[Start of Attachment]
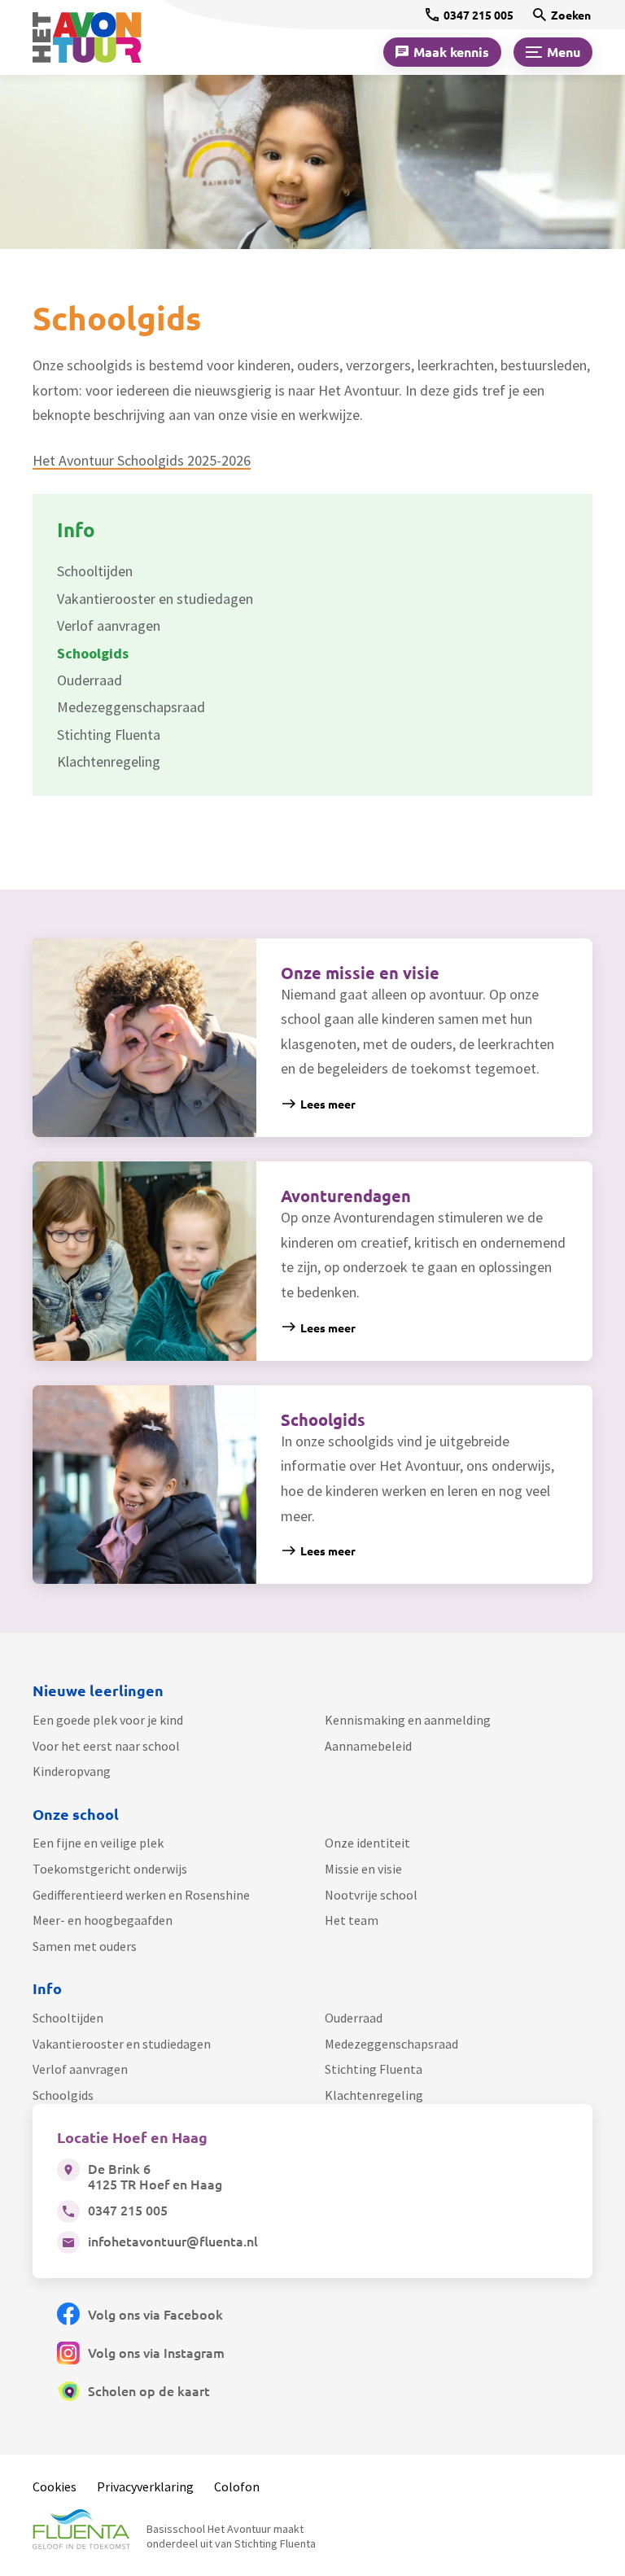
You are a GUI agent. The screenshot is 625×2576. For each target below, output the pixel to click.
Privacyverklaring (145, 2486)
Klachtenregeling (374, 2095)
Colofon (237, 2486)
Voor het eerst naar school (106, 1746)
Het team (351, 1920)
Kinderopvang (72, 1771)
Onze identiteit (367, 1843)
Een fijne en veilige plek (98, 1843)
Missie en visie (363, 1869)
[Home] (98, 37)
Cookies (54, 2486)
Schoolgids (63, 2095)
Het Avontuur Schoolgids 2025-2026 (142, 460)
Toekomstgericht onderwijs (110, 1869)
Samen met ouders (85, 1946)
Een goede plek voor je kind (108, 1720)
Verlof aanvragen (80, 2069)
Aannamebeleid (368, 1746)
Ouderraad (353, 2018)
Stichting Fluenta (373, 2069)
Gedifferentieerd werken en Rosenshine (141, 1895)
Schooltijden (68, 2018)
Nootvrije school (371, 1895)
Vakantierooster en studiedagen (122, 2044)
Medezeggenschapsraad (391, 2044)
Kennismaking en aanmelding (408, 1720)
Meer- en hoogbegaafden (103, 1920)
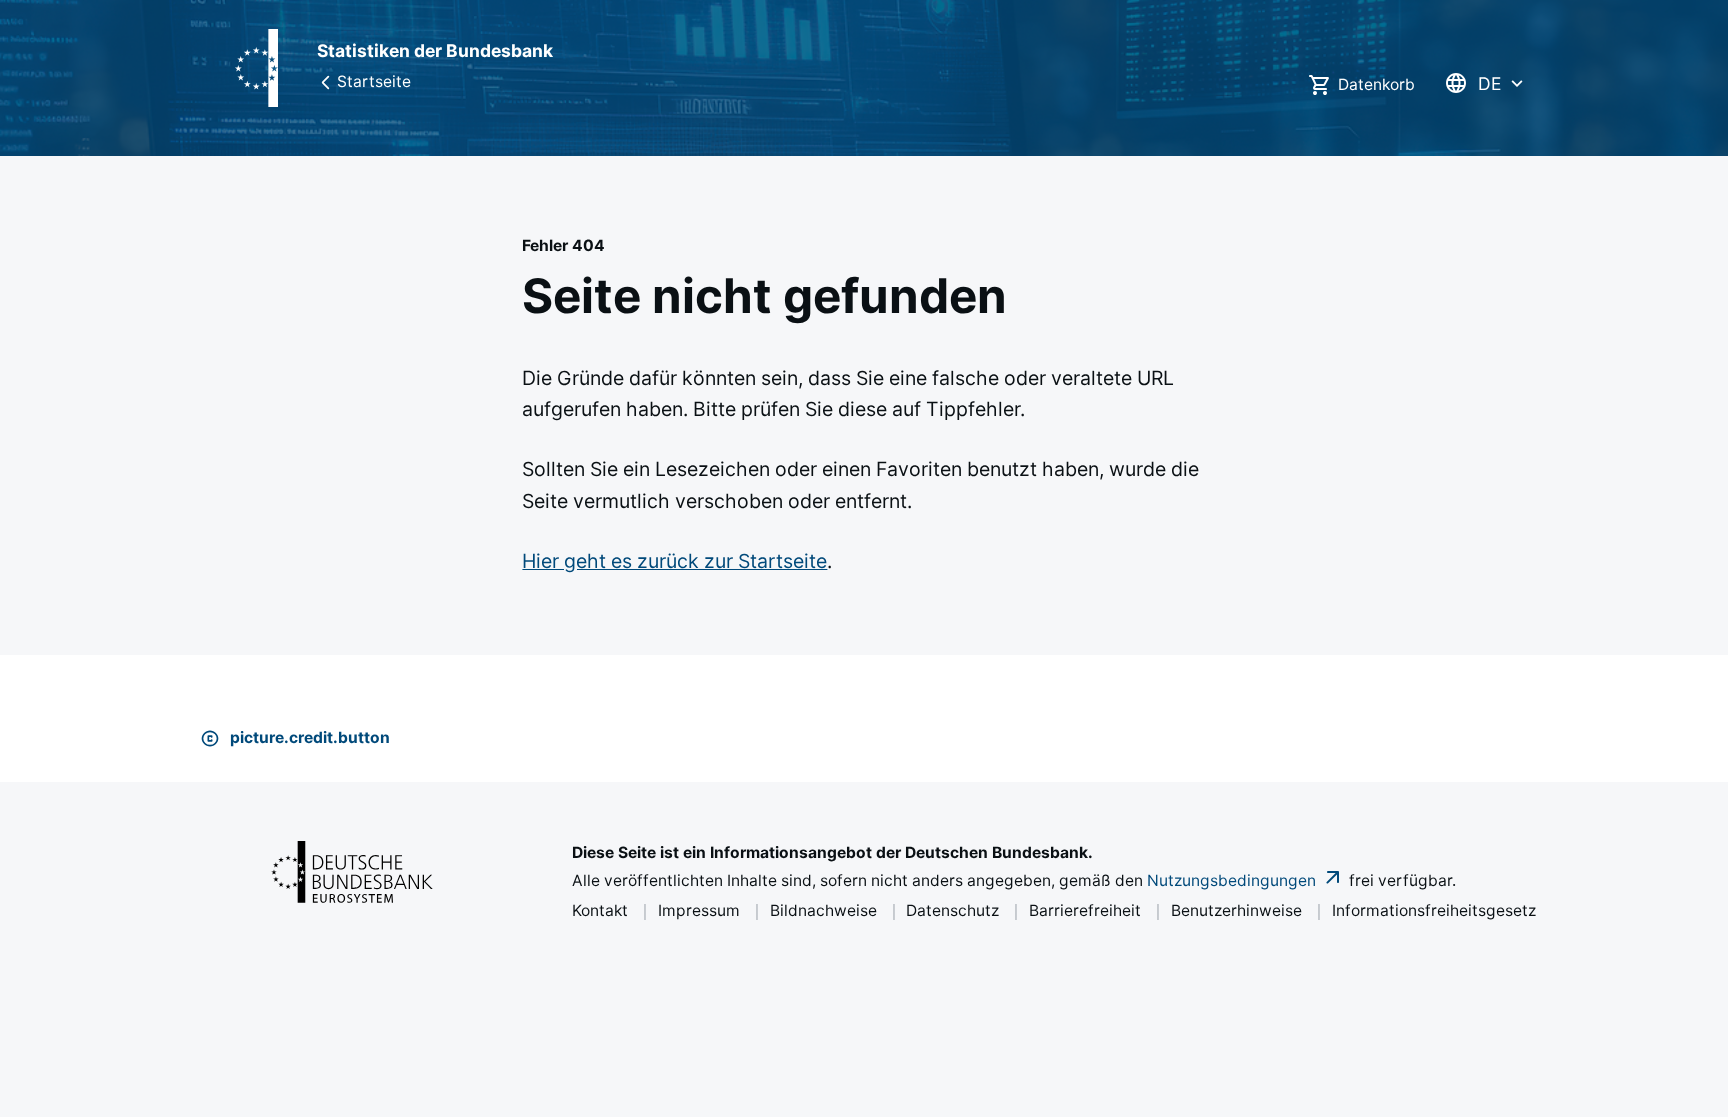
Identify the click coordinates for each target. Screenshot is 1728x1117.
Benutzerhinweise (1236, 910)
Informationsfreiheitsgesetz (1434, 910)
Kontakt (600, 910)
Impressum (699, 910)
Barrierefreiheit (1085, 910)
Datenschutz (952, 910)
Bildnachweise (823, 910)
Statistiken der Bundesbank (435, 50)
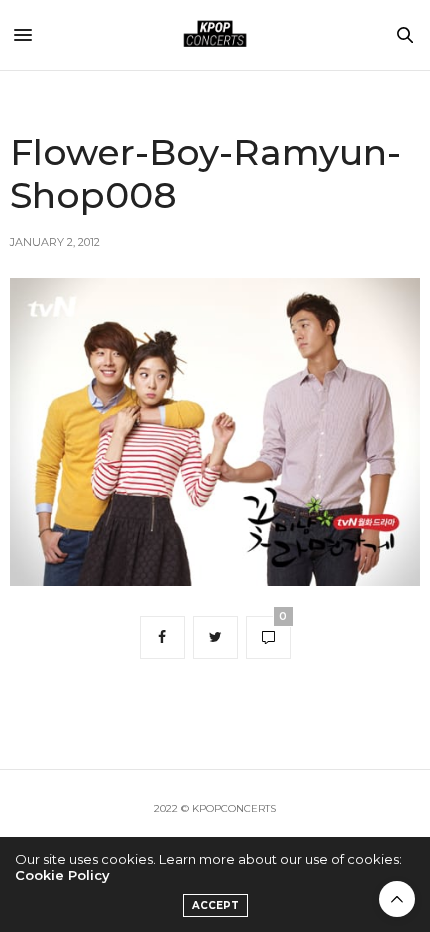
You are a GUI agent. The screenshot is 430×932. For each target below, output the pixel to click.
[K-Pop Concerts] (215, 35)
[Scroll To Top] (397, 899)
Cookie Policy (62, 875)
[End of Attachment]
▸ What you should do: Set the records down again exactly, and omit any picture in them.

▸ Written reply:
You are a GUI agent. The screenshot is 625×2576. For each target below, output the pixel to click.
Privacyverklaring (145, 2486)
Klachtenregeling (374, 2095)
Colofon (237, 2486)
Voor het eerst naar school (106, 1746)
Het team (351, 1920)
Kinderopvang (72, 1771)
Onze identiteit (367, 1843)
Een fijne en veilige plek (98, 1843)
Missie en visie (363, 1869)
[Home] (98, 37)
Cookies (54, 2486)
Schoolgids (63, 2095)
Het Avontuur Schoolgids 2025-2026 (142, 460)
Toekomstgericht onderwijs (110, 1869)
Samen met ouders (85, 1946)
Een goede plek voor je kind (108, 1720)
Verlof aanvragen (80, 2069)
Aannamebeleid (368, 1746)
Ouderraad (353, 2018)
Stichting Fluenta (373, 2069)
Gedifferentieerd werken en Rosenshine (141, 1895)
Schooltijden (68, 2018)
Nootvrije school (371, 1895)
Vakantierooster en studiedagen (122, 2044)
Medezeggenschapsraad (391, 2044)
Kennismaking en aanmelding (408, 1720)
Meer- en hoogbegaafden (103, 1920)
Identify the click coordinates for each target. Screenshot is 1728x1117.
Benutzerhinweise (1236, 910)
Informationsfreiheitsgesetz (1434, 910)
Kontakt (600, 910)
Impressum (699, 910)
Barrierefreiheit (1085, 910)
Datenschutz (952, 910)
Bildnachweise (823, 910)
Statistiken der Bundesbank (435, 50)
You are a GUI agent. The screenshot is 430×932. For each target below, output the pixel to click.
[K-Pop Concerts] (215, 35)
[Scroll To Top] (397, 899)
Cookie Policy (62, 875)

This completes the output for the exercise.